2) In steps government - Some of the most prevelant economic theories depend on a sane government to be an economic compass. The government needs to spend when times are hard and be thrifty when times are booming. I totally disagree with those theories and believe that markets are more effective without government control, but even if they were true, our democratic system ensures that no politician will ever be thrifty. Politicians are re-elected by promising everything to everyone. When a government spends more than it can collect, it borrows or prints the rest and that results in inflation.

3) The inflation trap - So when government increases spending beyond it's means it also creates inflation.This increases prices and the supply/demand curve dictates that less people want your widgets. You still have the productivity increase, but lower demand means that you lay people off instead of hiring them. Higher prices also dictate that you have to pay your employees more to keep up with their standard of living. Your productivity gains are eroded by higher labor costs. This is a heavy price to pay when less people want your widgets.

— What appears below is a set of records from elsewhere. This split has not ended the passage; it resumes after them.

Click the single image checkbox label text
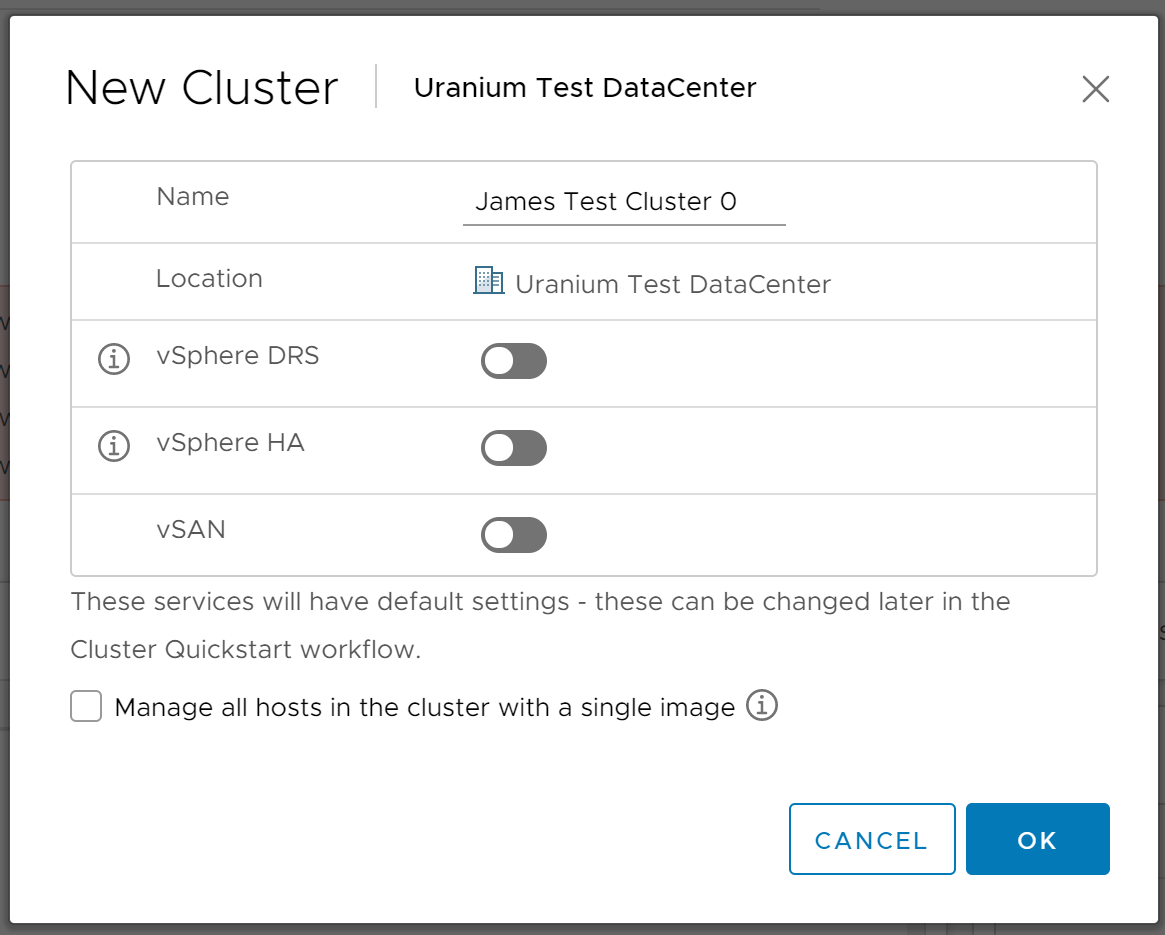1165x935 pixels. tap(425, 708)
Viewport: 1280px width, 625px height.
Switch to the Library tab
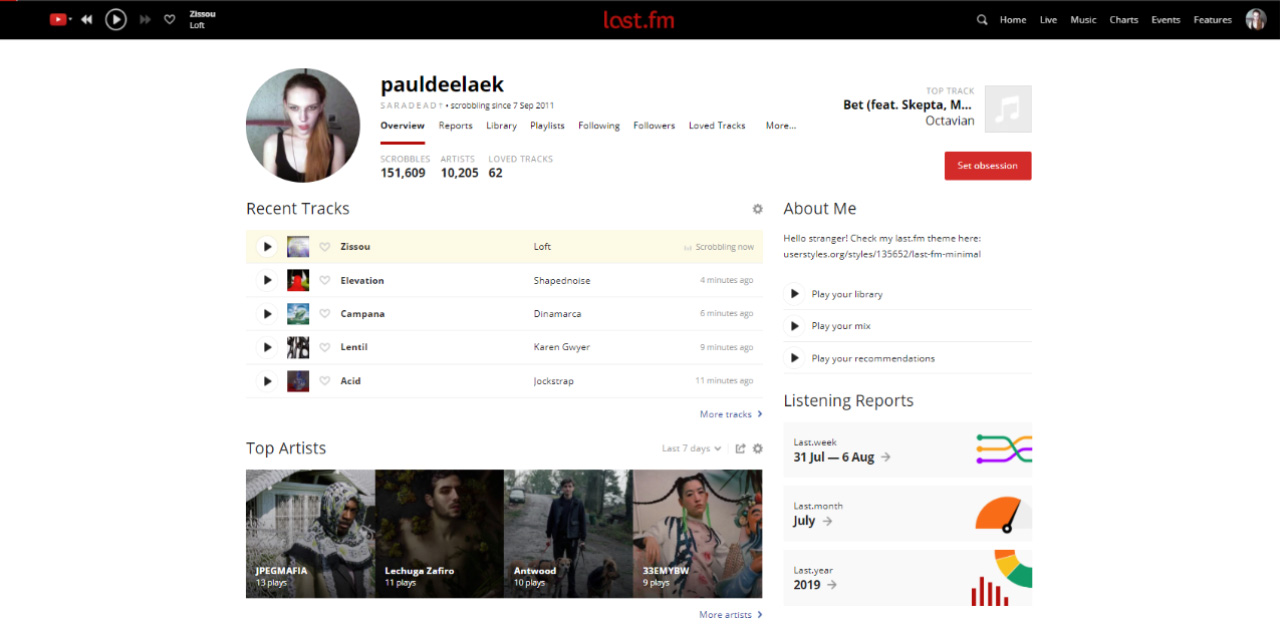pos(500,126)
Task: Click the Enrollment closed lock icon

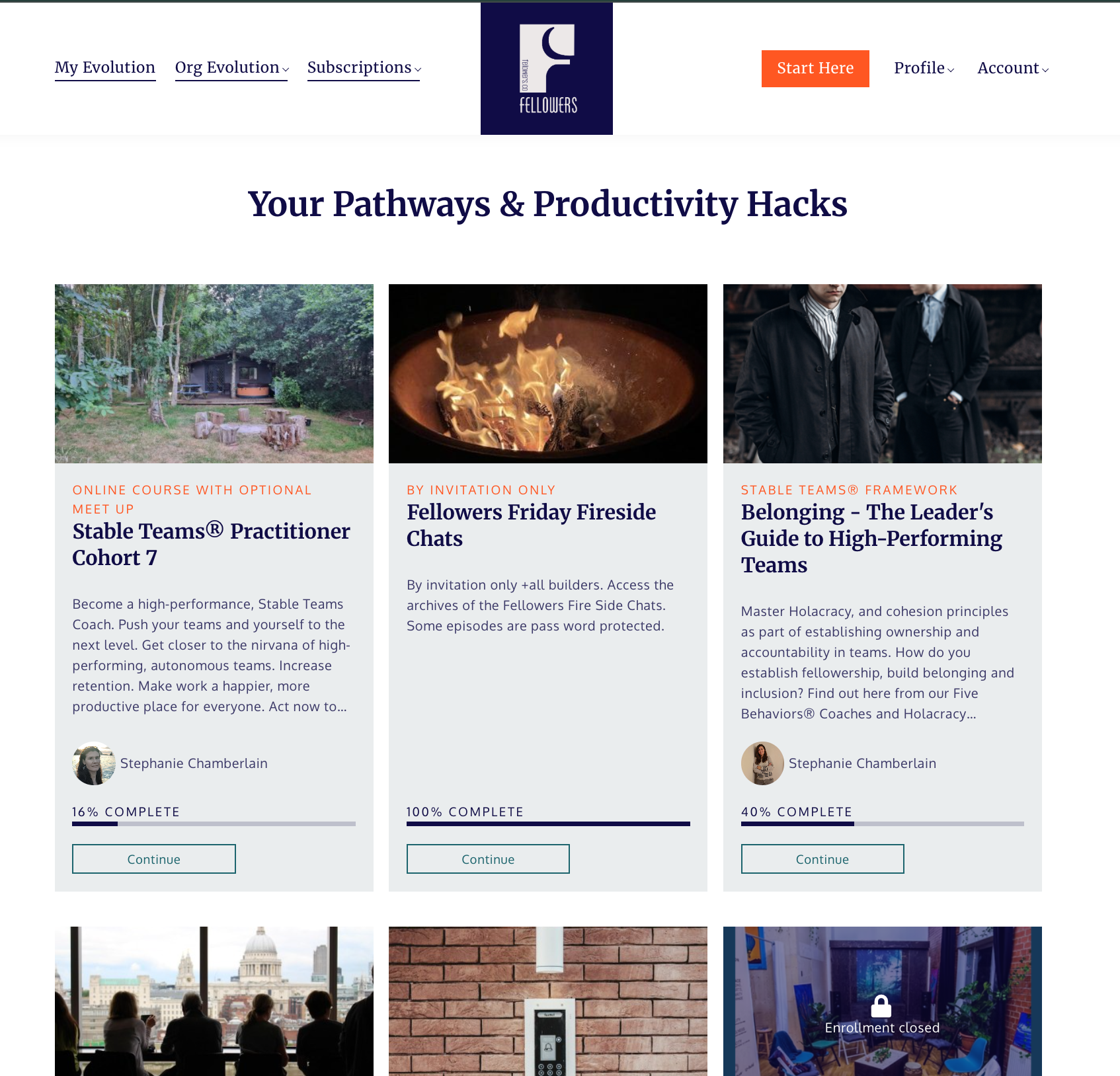Action: 881,1006
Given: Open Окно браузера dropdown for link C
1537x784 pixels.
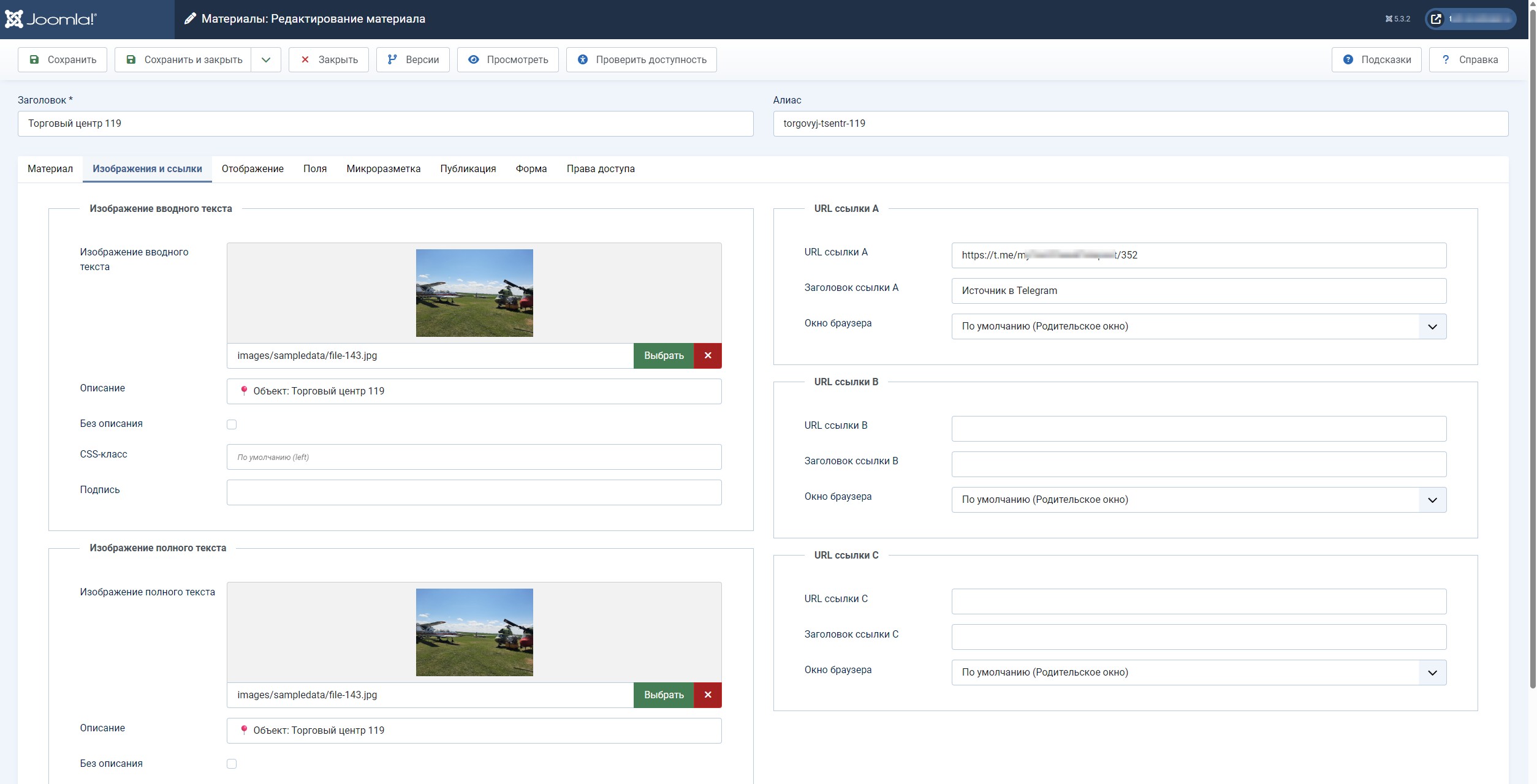Looking at the screenshot, I should click(1198, 673).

4) Here comes government again - Companies everywhere are now laying people off due to inflation, and since politicians like to be re-elected, they pledge their support to the unemployed. Government spending increases even more as revenues drop. Inflation hits even harder. The cycle continues.

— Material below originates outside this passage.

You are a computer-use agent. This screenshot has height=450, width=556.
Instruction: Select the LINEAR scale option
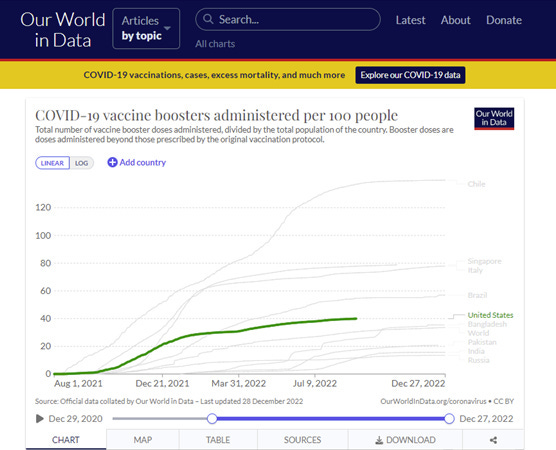[x=52, y=163]
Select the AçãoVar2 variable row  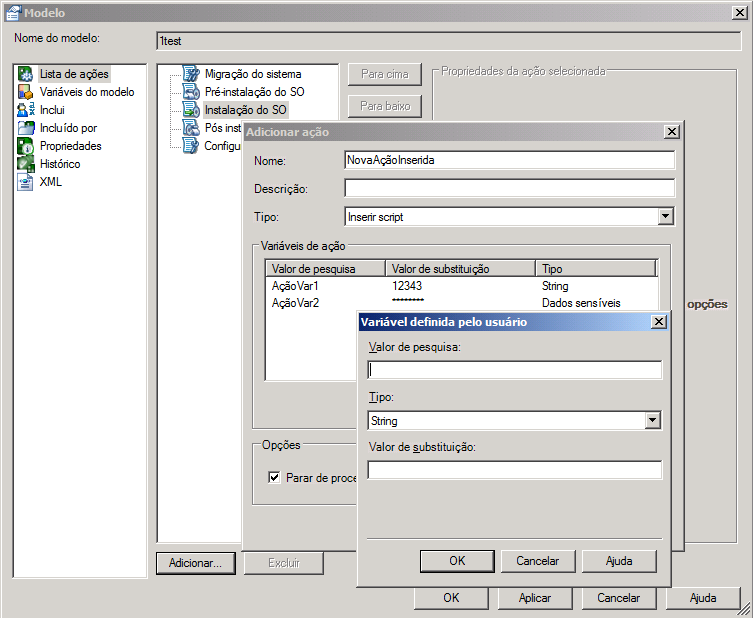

5) The savers get destroyed - Your employee is his own little widget factory. He tries to increase both his own productivity and his own profit. He has a finite working life, so he tries to build up a nest-egg for when he retires. Since wages trail inflation, he has an uphill battle with inflation. Once he has completed his nest-egg, he lives off a fixed income. Inflation at this point has devastating effects.Your retired employee can't respond with more income. He can only respond with less spending. 

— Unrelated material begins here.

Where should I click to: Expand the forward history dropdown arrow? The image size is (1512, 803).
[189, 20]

6) The theft of productivity - The whole purpose of this is an attempt to try to explain how productivity gets eaten by a goverment that promises everything to everyone. They bribe you with your own money so you can re-elect them so they can get bribed once again with special interest money. I would start another talking point about corporate welfare, but it should be obvious by now on how that increases inflation and hurts the economy.

7) The true burden of inflation - Aside from the following things; The erosion of productivity, The weakening of the demand curve, the negative effect on the government balance sheet, the delay of wages catching up with inflation, the decline of the standard of living of retirees, the theft of productivity, the erosion of savings, the draining from the system for corporate welfare, it might have some virtue that I haven't discovered.

If you were a homeless person with absolutely nothing, coming to me for investment advice, the absolute first statement that you would hear from me would be "live within your means." This applies to governments too. Debt is slavery. An irresponsible government not only steals our productivity, it relies on our kids to pay the interest.

I apologise for making this post sound so dark, but for decades I've seen the same downward spiral. Even here, when we look worse than normal at this point and time, I see posts by the ruling party that making a trillion dollar coin is the responsible thing to do. Responsibilty is still living within your means. I'm not sure I have ever met a responsible politician.

 

Ok now to the short answer. A stagnated wage, would be a good thing in a productive, non-inflated economy.